= Louise-Jeanne Tiercelin de La Colleterie =

Mistress of the French king Louis XV

Louise-Jeanne Tiercelin de La Colleterie (26 December 1746 – 5 July 1779), also known as Madame de Bonneval, was a mistress to King Louis XV of France from 1762 to 1765. She was the king's Petite maîtresse (unofficial mistress), rather than his Maîtresse-en-titre (official mistress).

== Biography ==
Louise-Jeanne was born in Mortagne on 26th December 1746, the daughter of Jeanne-Jacqueline Vautorte and a guardsman named Pierre Tiercelin de La Colleterie. Her father was supposedly a "bastard of a noble house of the name of Tiercelin". Louise-Jeanne had two brothers, one of whom received a pension from Louis XVI, retiring from his service with the rank of infantry colonel. He died in 1833 aged 88. She also had a sister born in 1749 who became a nun in the Ursulines convent at Saint-Germain-en-Laye.

At the age of 11, she was recruited by palace valet Dominique Guillaume Lebel to be trained to become a petite maîtresse (unofficial mistress) of King Louis XV of France at his Parc-aux-Cerfs residence in the grounds of the Palace of Versailles. She assumed this position at the age of 16 in 1762. When she arrived, two other petites maîtresses Marguerite-Catherine Haynault and Lucie Madeleine d'Estaing were already staying at the Parc-aux-Cerfs.

Louise reportedly threw gifts from king at him while screaming "I hate you, you're as ugly as a beast!", which apparently did not offend the king but rather amused him.

She quickly become pregnant and on the 7th February 1764 gave birth to the king's son: Benoît-Louis Le Duc. The baby was baptised in Saint Paul parish in Paris, with his parents' names registered as "Louis Le Duc" and "Julie de La Colleterie". Benoît-Louis later became an abbot in Paris, and died in 1837.

When the abbot de Lustrac encouraged her to plot to have her son legitimised, the king ended the affair and had her imprisoned in the Bastille on 25th July 1765. She was released on 18th August and sent to a nunnery, but was allowed to keep the furniture and clothes the king had given her, and was granted a pension of 12,000 livres. Dissatisfied with this amount, Louise incessantly harangued the comte de Saint-Florentin, Minister of the Maison du roi, with requests for more money. After pleading ill health, the king was finally moved enough to grant her a larger pension of 30,000 livres.
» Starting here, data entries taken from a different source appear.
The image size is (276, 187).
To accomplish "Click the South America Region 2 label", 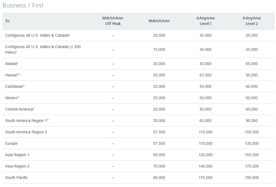I will pos(26,132).
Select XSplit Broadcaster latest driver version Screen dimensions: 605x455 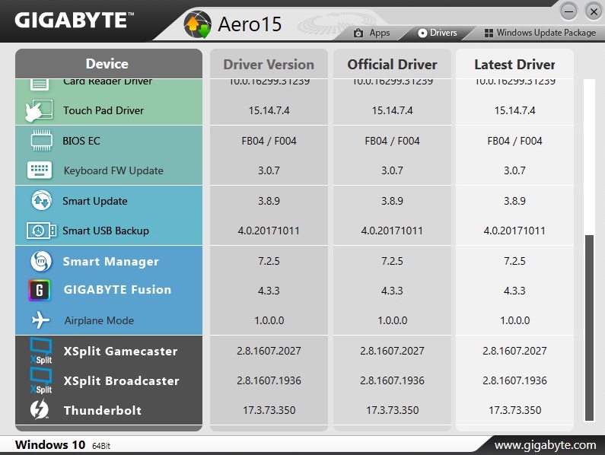(514, 380)
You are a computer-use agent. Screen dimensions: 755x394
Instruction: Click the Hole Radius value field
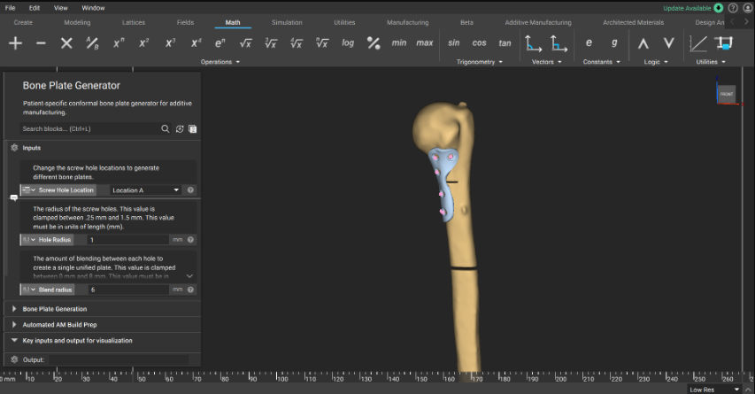pyautogui.click(x=128, y=240)
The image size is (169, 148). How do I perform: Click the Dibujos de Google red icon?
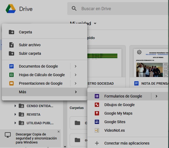[x=97, y=105]
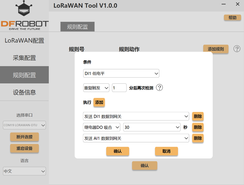Viewport: 244px width, 185px height.
Task: Expand the DI1 低电平 condition dropdown
Action: (121, 73)
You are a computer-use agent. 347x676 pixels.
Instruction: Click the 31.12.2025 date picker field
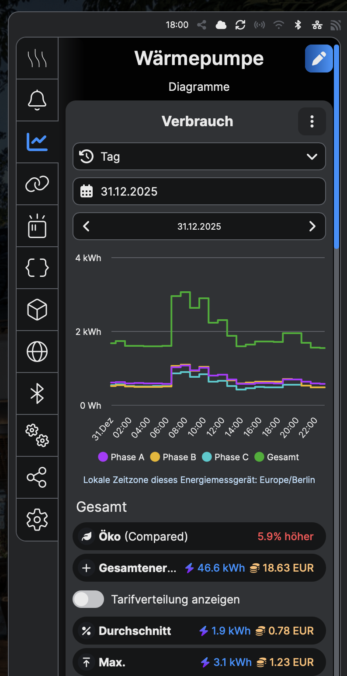tap(199, 191)
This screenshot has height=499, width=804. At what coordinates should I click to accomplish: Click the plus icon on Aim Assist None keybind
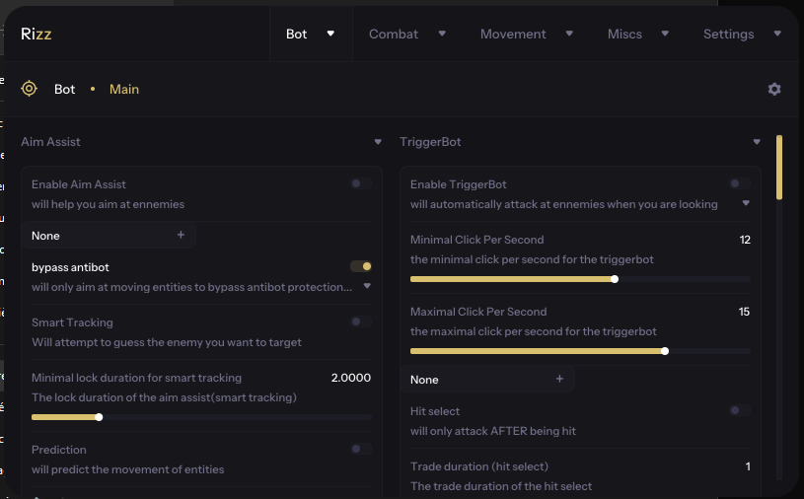[181, 235]
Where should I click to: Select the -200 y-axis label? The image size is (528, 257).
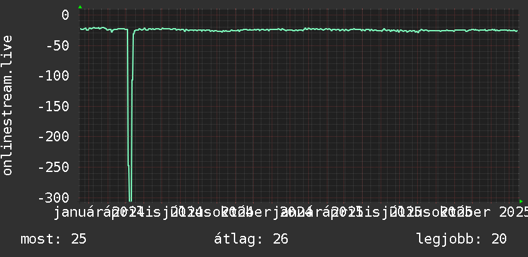(x=53, y=137)
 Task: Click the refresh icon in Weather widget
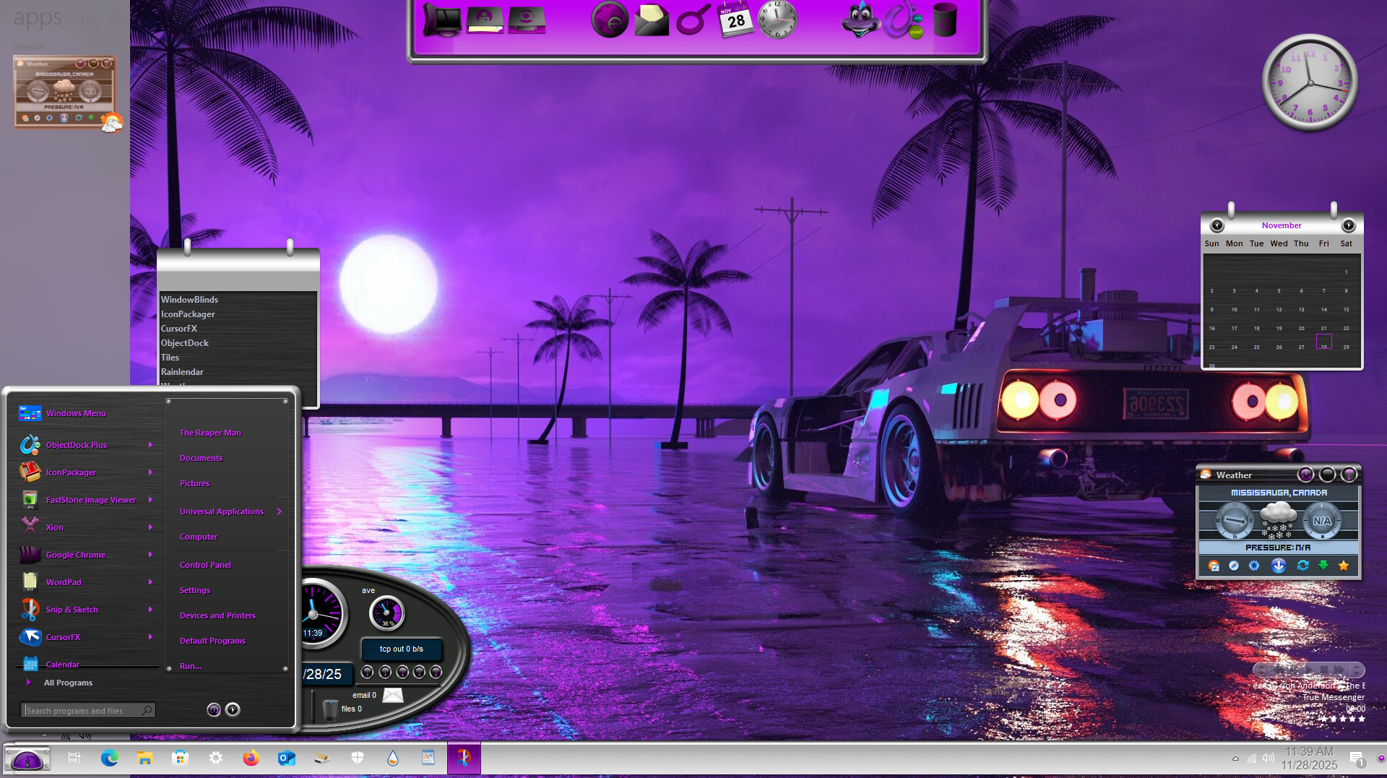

She never married, and lived the rest of her life as a boarder in several convents. She was almost engaged to the nephew of the countess of La Fontaine Solare-Vaudegré, but the Lieutenant General of Police, de Sartine, refused the match.

She had several other love affairs, notably with the Comte de Langeac and was rumoured to have been with the Anglo-American naval officer John Paul Jones. She was often in debt, spending about 100,000 livres annually, which was paid by the royal treasury; both by Louis XV and his successor Louis XVI.

She died of cancer on 5 July 1779, at the age of 32, in the same convent where her sister was in Holy orders.